## Exercise instructions
Reproduce the entries below with every occurrence of "How do I perform" changed to "How can I carry out", leaving all other text as it stands.

## Recorded data
========================================================================
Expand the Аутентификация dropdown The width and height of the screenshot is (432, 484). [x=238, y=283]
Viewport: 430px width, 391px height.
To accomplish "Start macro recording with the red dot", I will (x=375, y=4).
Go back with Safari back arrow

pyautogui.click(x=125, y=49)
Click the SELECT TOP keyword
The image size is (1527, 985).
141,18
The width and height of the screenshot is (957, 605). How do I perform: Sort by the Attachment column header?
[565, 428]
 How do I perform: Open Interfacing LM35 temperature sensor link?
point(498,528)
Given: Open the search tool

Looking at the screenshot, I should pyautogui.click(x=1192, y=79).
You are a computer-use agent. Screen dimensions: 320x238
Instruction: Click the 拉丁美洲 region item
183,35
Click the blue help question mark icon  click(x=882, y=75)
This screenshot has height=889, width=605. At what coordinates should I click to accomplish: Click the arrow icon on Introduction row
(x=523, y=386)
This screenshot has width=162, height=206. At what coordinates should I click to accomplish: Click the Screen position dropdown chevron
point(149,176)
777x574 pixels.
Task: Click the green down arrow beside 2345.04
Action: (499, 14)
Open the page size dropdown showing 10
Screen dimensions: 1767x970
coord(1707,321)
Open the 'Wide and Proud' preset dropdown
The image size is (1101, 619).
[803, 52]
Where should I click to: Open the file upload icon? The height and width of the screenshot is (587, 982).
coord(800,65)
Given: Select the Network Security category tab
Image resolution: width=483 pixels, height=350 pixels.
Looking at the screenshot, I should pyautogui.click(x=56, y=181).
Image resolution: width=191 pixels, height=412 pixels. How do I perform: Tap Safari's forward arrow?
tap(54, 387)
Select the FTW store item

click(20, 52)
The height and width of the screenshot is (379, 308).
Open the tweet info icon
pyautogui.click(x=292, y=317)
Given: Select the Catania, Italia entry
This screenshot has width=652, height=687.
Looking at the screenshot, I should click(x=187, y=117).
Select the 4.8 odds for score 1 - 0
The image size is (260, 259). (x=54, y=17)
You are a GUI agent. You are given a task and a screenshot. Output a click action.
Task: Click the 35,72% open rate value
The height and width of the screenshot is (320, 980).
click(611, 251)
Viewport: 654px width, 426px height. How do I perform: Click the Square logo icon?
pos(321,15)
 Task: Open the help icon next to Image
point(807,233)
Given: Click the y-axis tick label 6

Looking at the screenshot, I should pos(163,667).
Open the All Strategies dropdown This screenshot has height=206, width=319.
========================================================================
## Worked solution
Expand the Аутентификация dropdown The width and height of the screenshot is (432, 484). [x=238, y=283]
Viewport: 430px width, 391px height.
To accomplish "Start macro recording with the red dot", I will (x=375, y=4).
Go back with Safari back arrow

pyautogui.click(x=125, y=49)
Click the SELECT TOP keyword
The image size is (1527, 985).
141,18
The width and height of the screenshot is (957, 605). How can I carry out: Sort by the Attachment column header?
[565, 428]
 How can I carry out: Open Interfacing LM35 temperature sensor link?
point(498,528)
Given: Open the search tool

Looking at the screenshot, I should pyautogui.click(x=1192, y=79).
You are a computer-use agent. Screen dimensions: 320x238
Instruction: Click the 拉丁美洲 region item
183,35
Click the blue help question mark icon  click(x=882, y=75)
This screenshot has height=889, width=605. At what coordinates should I click to accomplish: Click the arrow icon on Introduction row
(x=523, y=386)
This screenshot has width=162, height=206. At what coordinates should I click to accomplish: Click the Screen position dropdown chevron
point(149,176)
777x574 pixels.
Task: Click the green down arrow beside 2345.04
Action: (499, 14)
Open the page size dropdown showing 10
Screen dimensions: 1767x970
coord(1707,321)
Open the 'Wide and Proud' preset dropdown
The image size is (1101, 619).
[803, 52]
Where should I click to: Open the file upload icon? The height and width of the screenshot is (587, 982).
coord(800,65)
Given: Select the Network Security category tab
Image resolution: width=483 pixels, height=350 pixels.
Looking at the screenshot, I should pyautogui.click(x=56, y=181).
Image resolution: width=191 pixels, height=412 pixels. How can I carry out: Tap Safari's forward arrow?
tap(54, 387)
Select the FTW store item

click(20, 52)
The height and width of the screenshot is (379, 308).
Open the tweet info icon
pyautogui.click(x=292, y=317)
Given: Select the Catania, Italia entry
This screenshot has width=652, height=687.
Looking at the screenshot, I should click(x=187, y=117).
Select the 4.8 odds for score 1 - 0
The image size is (260, 259). (x=54, y=17)
You are a GUI agent. You are given a task and a screenshot. Output a click action.
Task: Click the 35,72% open rate value
The height and width of the screenshot is (320, 980).
click(611, 251)
Viewport: 654px width, 426px height. How can I carry out: Click the Square logo icon?
pos(321,15)
 Task: Open the help icon next to Image
point(807,233)
Given: Click the y-axis tick label 6

Looking at the screenshot, I should pos(163,667).
Open the All Strategies dropdown This screenshot has height=206, width=319.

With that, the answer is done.